Alors vous m’excuserez, mais une fois dans ma vie j’aimerais bien gagner un concours ! Ça tombe bien, y a France Inter qui, sous la houlette de Jacques Vendroux, célèbre journaliste sportif (célèbre double handicap intellectuel), en organise un vach’ment bien ! Il s’agit de trouver un joli nom pour le futur Grand Stade de Saint-Denis. Un nom qui plaise à tout le monde – par définition, donc, un nom crétin -, un nom qui plaise aux sportifs, au public, aux architectes, à la commune, à la Région, au gouvernement, à ma mère et à Dieu. J’adore trouver des noms pour les stades. C’est un truc qui m’a toujours passionné. Mais on ne m’a quasiment jamais demandé mon avis. Alors là, pour une fois qu’on me sollicite, je vais pas me gratter ! Et j’espère que vous non plus… Eh ? Si on inondait France Inter de milliers de cartes postales pour proposer un nom de baptême à la con pour cette arène à blaireaux ? Essayez juste de pas gagner, j’aimerais bien que ça soit moi, comme je vous ai dit.
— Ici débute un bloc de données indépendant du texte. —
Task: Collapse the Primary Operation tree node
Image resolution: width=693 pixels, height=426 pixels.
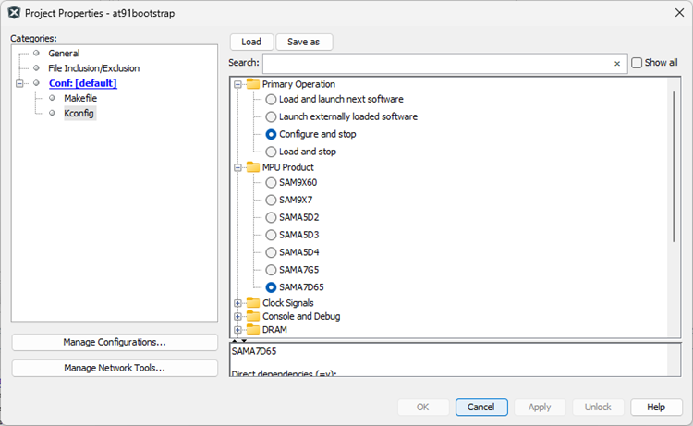Action: pos(238,84)
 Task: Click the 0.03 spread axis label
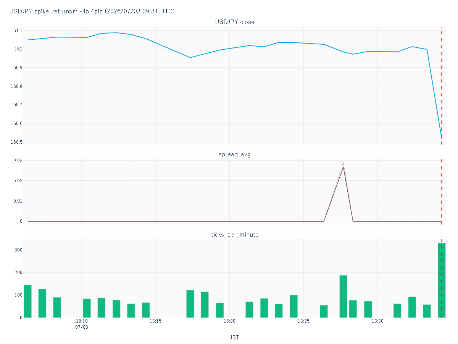pyautogui.click(x=17, y=161)
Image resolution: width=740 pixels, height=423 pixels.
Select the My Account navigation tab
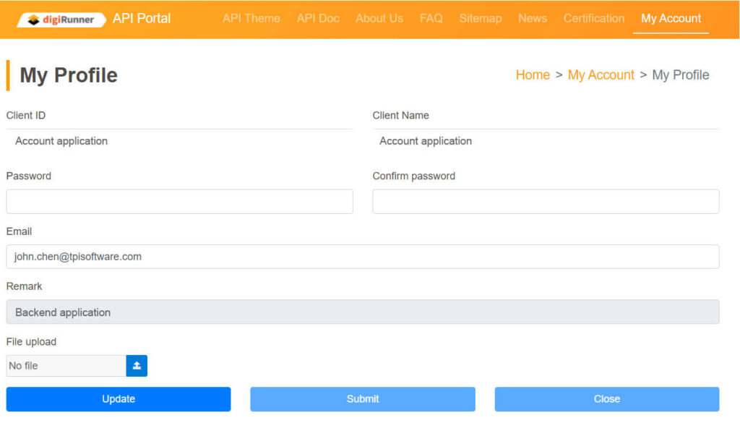pyautogui.click(x=670, y=19)
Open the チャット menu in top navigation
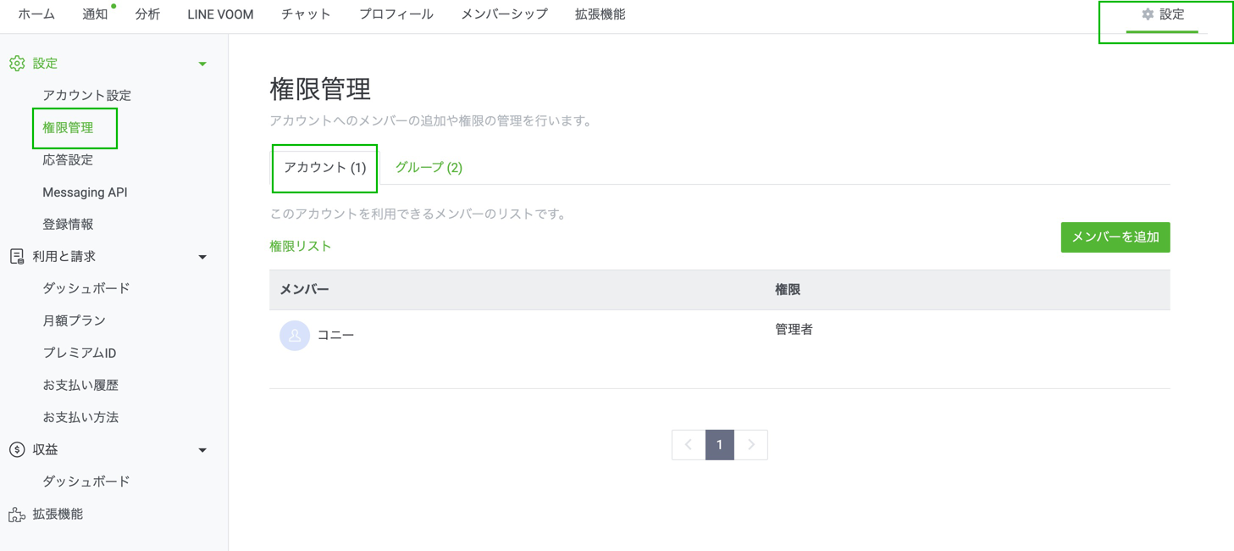This screenshot has height=551, width=1234. pyautogui.click(x=306, y=14)
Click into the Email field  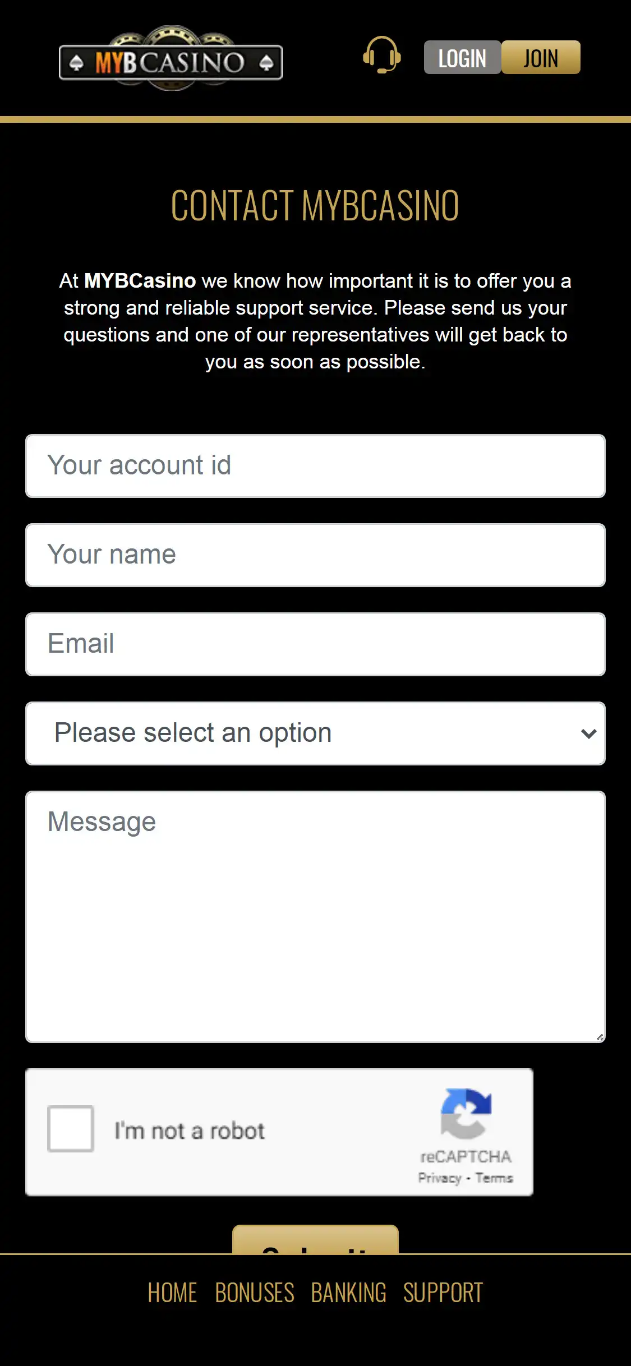(315, 644)
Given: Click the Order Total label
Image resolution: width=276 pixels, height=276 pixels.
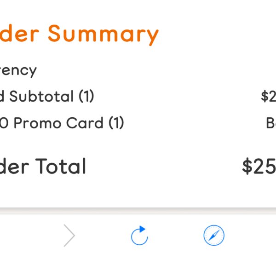Looking at the screenshot, I should pyautogui.click(x=43, y=166).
Vous pouvez proposer « Stade Jacques-Vendroux », par exemple. Je vous le laisse. Je vous garantis pas que vous gagnerez, de toute façon je sais même pas ce qu’on gagne… Si c’est un abonnement pour tous les matchs je vous le refile, promis, si c’est de l’argent, je le garde, je le file à Jacques Glassman, le footballeur qui a dénoncé les magouilles de Tapie lors du match OM-Valenciennes et qui est, depuis, sur tous les stades de France et de Navarre, où il ose encore exhiber sa honteuse silhouette d’empêcheur de corrompre en rond, félicité pour son civisme et son amour du jeu pas truqué aux cris de « Glassman pédé ! ». (Une bonne partie de cet élégant anathème étant poussée par des bœufs qui votent Front national par dégoût de la corruption ou par de gentils hooligans réfractaires aux « balances » qui ont ruiné leur carrière par excès (?) d’honnêteté. La logique voudrait peut-être qu’ils fussent réfractaires aux « vendus » et à ceux qui les payent, mais peut-on exiger un brin de discernement de la part de personnes qui pensent encore que Toulouse-Lautrec c’est une finale de rugby et Karl Marx un des frères à Groucho ?)
Bon, je vous dis ce que j’ai déjà trouvé comme nom pour le stade, mais vous me piquez pas mes idées, s’il vous plaît…
J’ai pensé à « Stade Pétard », parce que le sport, comme opium du peuple, je crois pas qu’on ait trouvé mieux.
Ensuite, en deuxième choix, je vais proposer « Stade des Enculés », parce que la majorité des joueurs de football s’appellent comme ça. Enfin, on dirait, parce que au Parc des Princes, par exemple, c’est comme ça que les supporteurs appellent les joueurs visiteurs.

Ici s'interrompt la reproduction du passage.